[给定任务 a]: 请把下方混合检索文章中以“检索是RAG系统的核心”开头的那一段改写成简短的要点列表，保留主要信息。

混合检索的威力:关键词+向量+BM25三路融合详解
检索是RAG系统的核心。单一检索方式各有局限,混合检索取长补短。本文深入解析三种检索算法的原理,并基于education-agent的实现,展示如何将它们融合。
前言
在RAG系统中,检索质量直接决定回答质量。
但问题是:没有一种检索算法是完美的。
- 关键词检索:精确但死板
- 向量检索:灵活但可能不准
- BM25:平衡但不极致
怎么办?混合检索。
三种检索算法
1. 关键词检索(Keyword Search)
最简单的检索方式:看文档是否包含查询中的关键词。
def keyword_search(query: str, documents: list[str]) -> list[tuple]:
"""关键词检索"""
results = []
query_terms = query.lower().split()
for doc in documents:
# 计算匹配的关键词数量
match_count = sum(1 for term in query_terms if term in doc.lower())
if match_count > 0:
score = match_count / len(query_terms)
results.append((doc, score))
return sorted(results, key=lambda x: x[1], reverse=True)
优点:
- 精确匹配,不错过任何包含关键词的文档
- 速度快,实现简单
缺点:
- 不懂语义:"机器学习"匹配不到"ML"
- 对同义词无能为力
2. 向量检索(Vector Search)
将文本转换为向量,通过向量相似度检索。
from sentence_transformers import SentenceTransformer
import numpy as np
class VectorSearch:
def __init__(self):
self.model = SentenceTransformer("all-MiniLM-L6-v2")
self.document_vectors = None
self.documents = None
def index(self, documents: list[str]):
"""建立索引"""
self.documents = documents
self.document_vectors = self.model.encode(documents)
def search(self, query: str, top_k: int = 5) -> list[tuple]:
"""向量检索"""
# 查询向量化
query_vector = self.model.encode([query])[0]
# 计算余弦相似度
similarities = np.dot(self.document_vectors, query_vector) / (
np.linalg.norm(self.document_vectors, axis=1) * np.linalg.norm(query_vector)
)
# 排序
top_indices = np.argsort(similarities)[::-1][:top_k]
return [
(self.documents[i], float(similarities[i]))
for i in top_indices
]
优点:
- 懂语义:"机器学习"能匹配到"ML"
- 支持跨语言检索
缺点:
- 可能漏掉精确匹配
- 需要额外的向量化开销
3. BM25检索
BM25是经典的概率检索算法,基于词频(TF)和逆文档频率(IDF)。
from rank_bm25 import BM25Okapi
class BM25Search:
def __init__(self):
self.bm25 = None
self.documents = None
def index(self, documents: list[str]):
"""建立索引"""

[练习数据]:

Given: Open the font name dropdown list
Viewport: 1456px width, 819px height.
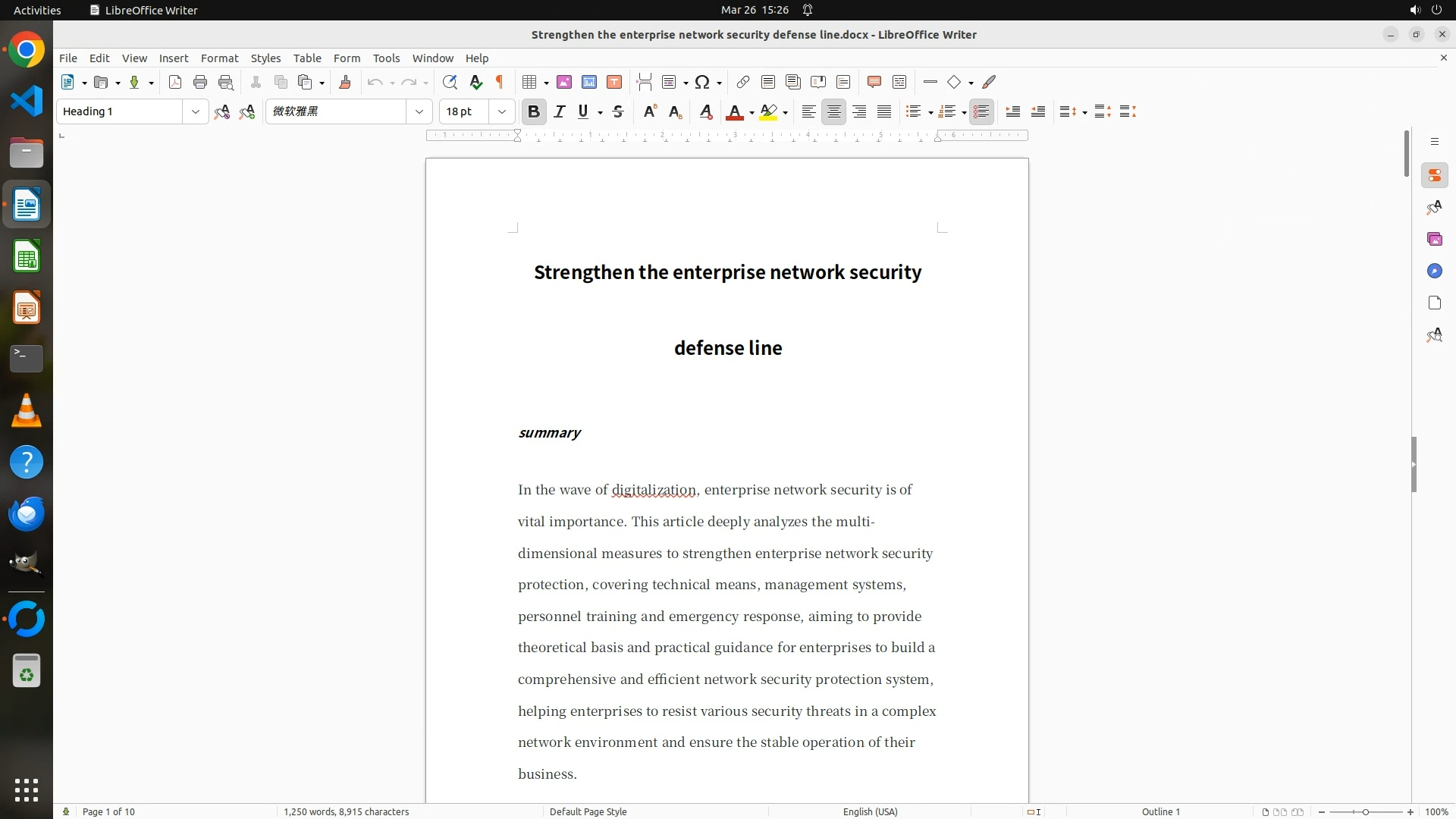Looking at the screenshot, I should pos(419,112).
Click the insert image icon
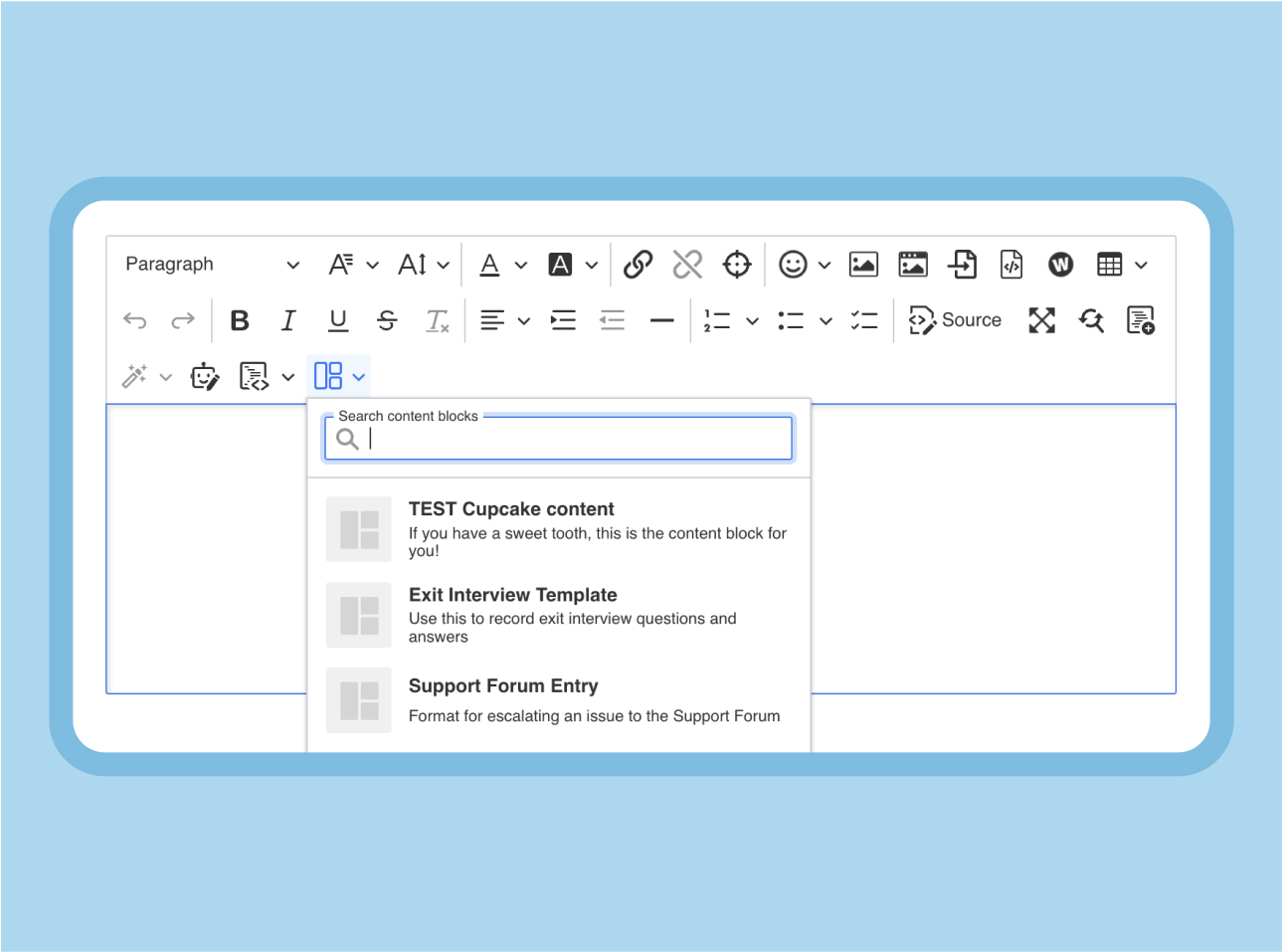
--
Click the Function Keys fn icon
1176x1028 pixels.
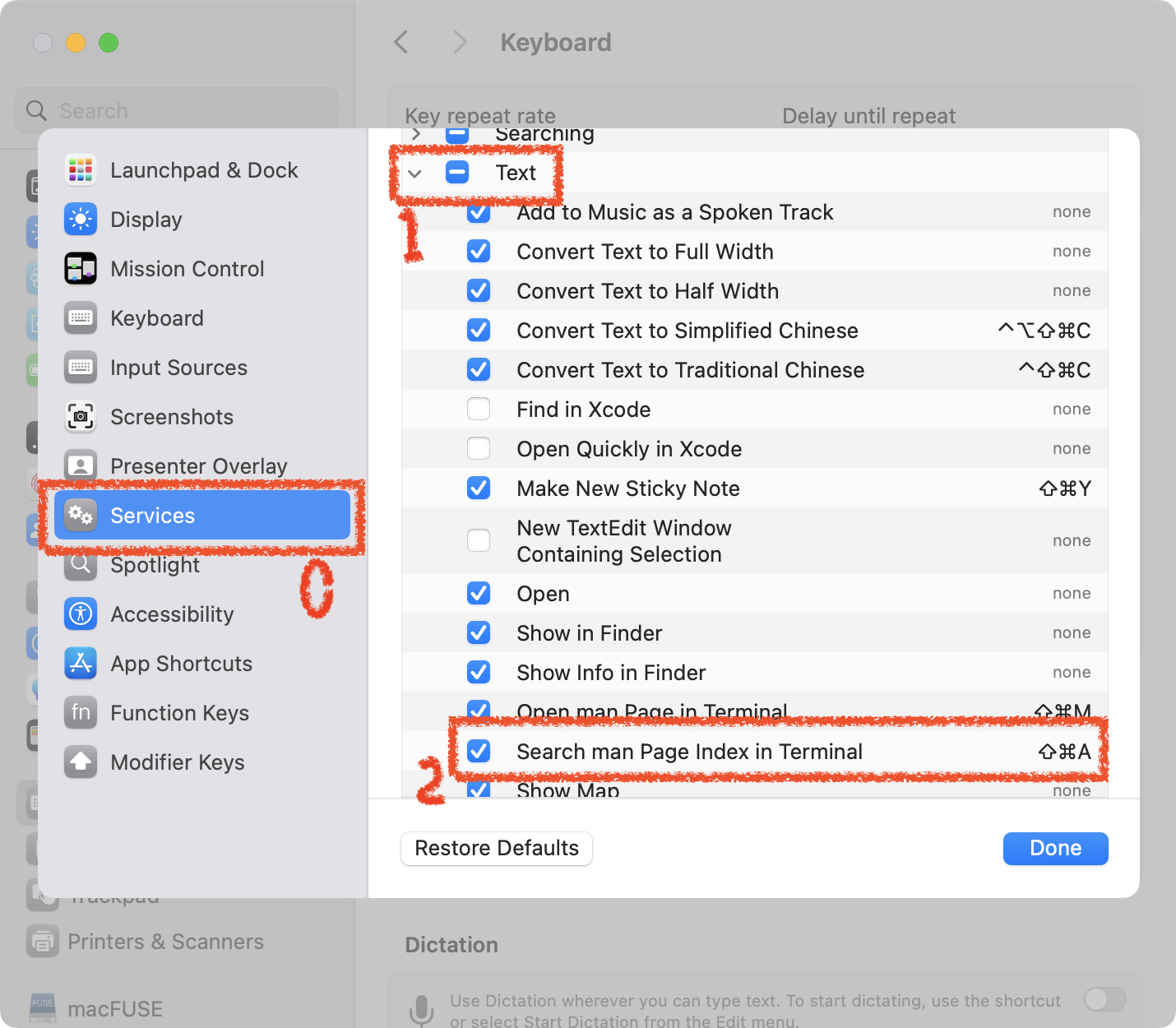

[给定任务 b]: 请将上方记录中的各行整理成编号列表：从含有“Given: Open the font name dropdown list”的那一行开始，到含有“Click the insert image icon”的那一行为止，首尾两行都要包括，空行略去，图片不要放进答案。

[书面解答 a]:
- 检索是RAG系统的核心
- 单一检索方式各有局限，混合检索可以取长补短
- 本文深入解析三种检索算法的原理
- 基于education-agent的实现，展示如何将三者融合

[书面解答 b]:
1. Given: Open the font name dropdown list
2. Viewport: 1456px width, 819px height.
3. Looking at the screenshot, I should pos(419,112).
4. Click the insert image icon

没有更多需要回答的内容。